Rewrite the stretch from the start of the items through the line containing "This screenshot has", swapping "screenshot" for "screen capture" and leaving everything else as it is.

[Stored data entries]
=== Section Start ===

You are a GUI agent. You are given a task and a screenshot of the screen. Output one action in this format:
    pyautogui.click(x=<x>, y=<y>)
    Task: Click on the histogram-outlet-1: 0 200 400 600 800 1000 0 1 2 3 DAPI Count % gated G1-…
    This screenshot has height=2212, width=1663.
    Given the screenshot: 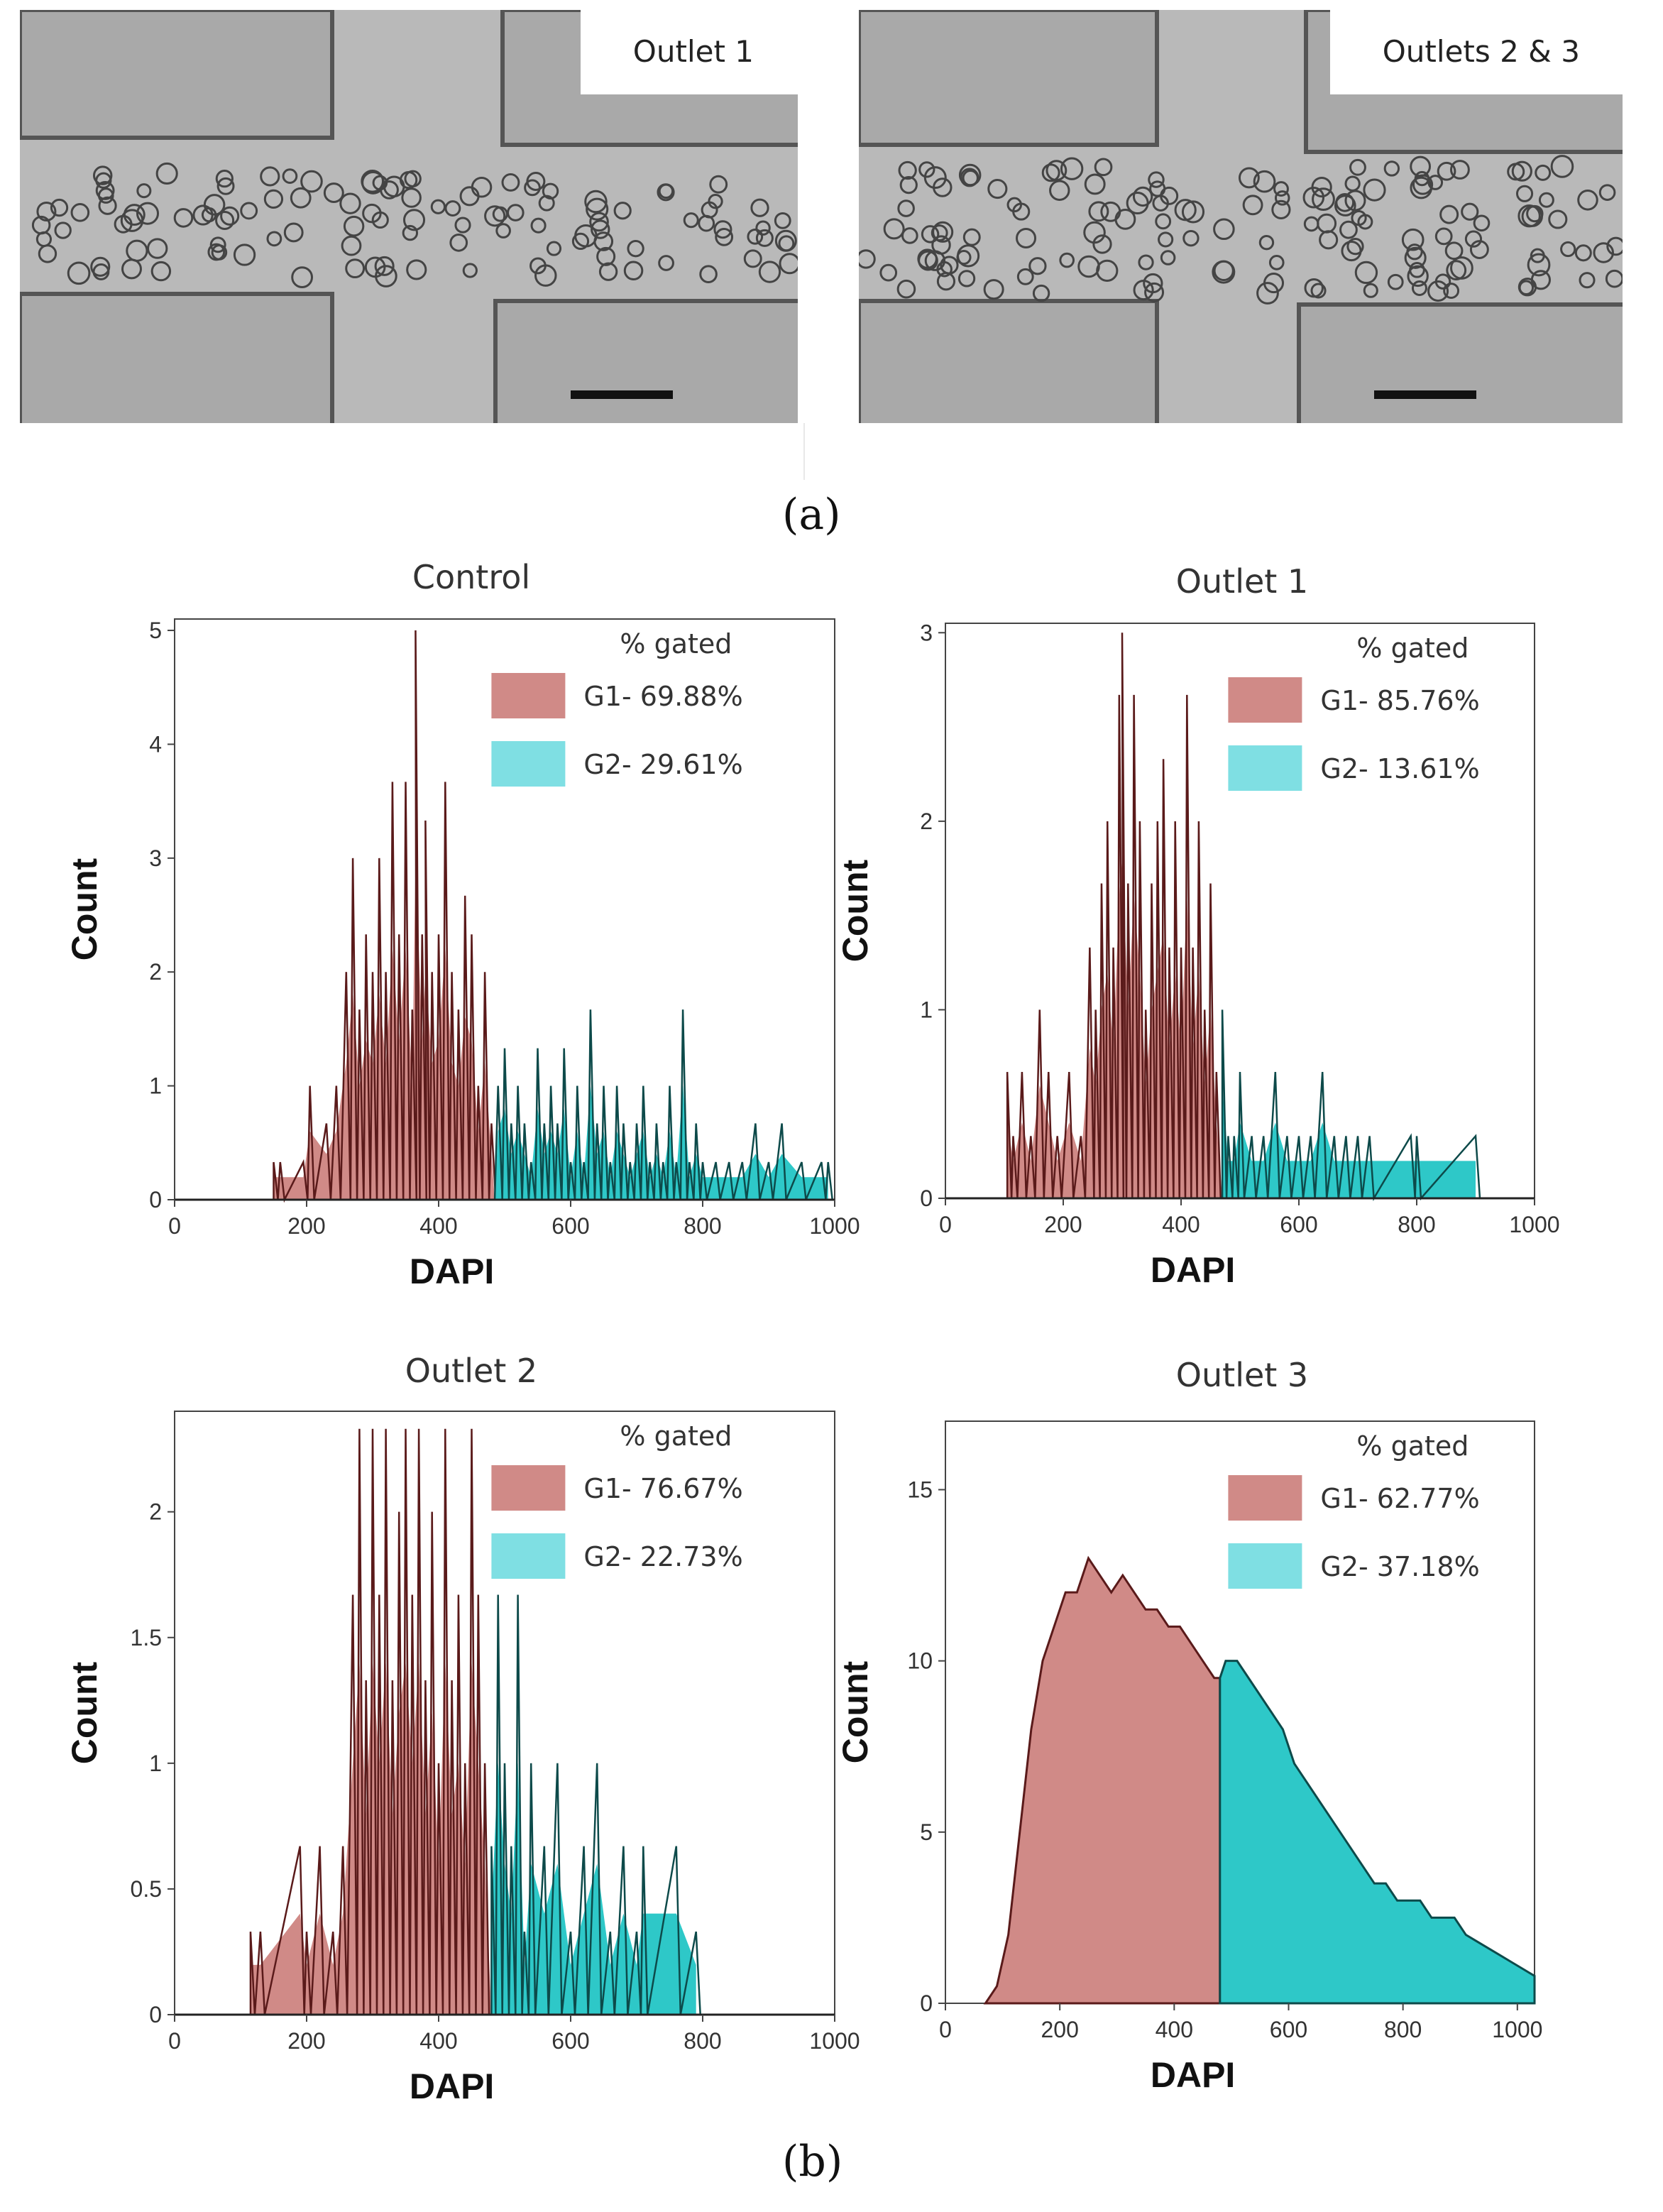 What is the action you would take?
    pyautogui.click(x=1198, y=955)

=== Section End ===

_RESPONSE TO THE EXERCISE_.
You are a GUI agent. You are given a task and a screen capture of the screen. Output one action in this format:
    pyautogui.click(x=<x>, y=<y>)
    Task: Click on the histogram-outlet-1: 0 200 400 600 800 1000 0 1 2 3 DAPI Count % gated G1-…
    This screen capture has height=2212, width=1663.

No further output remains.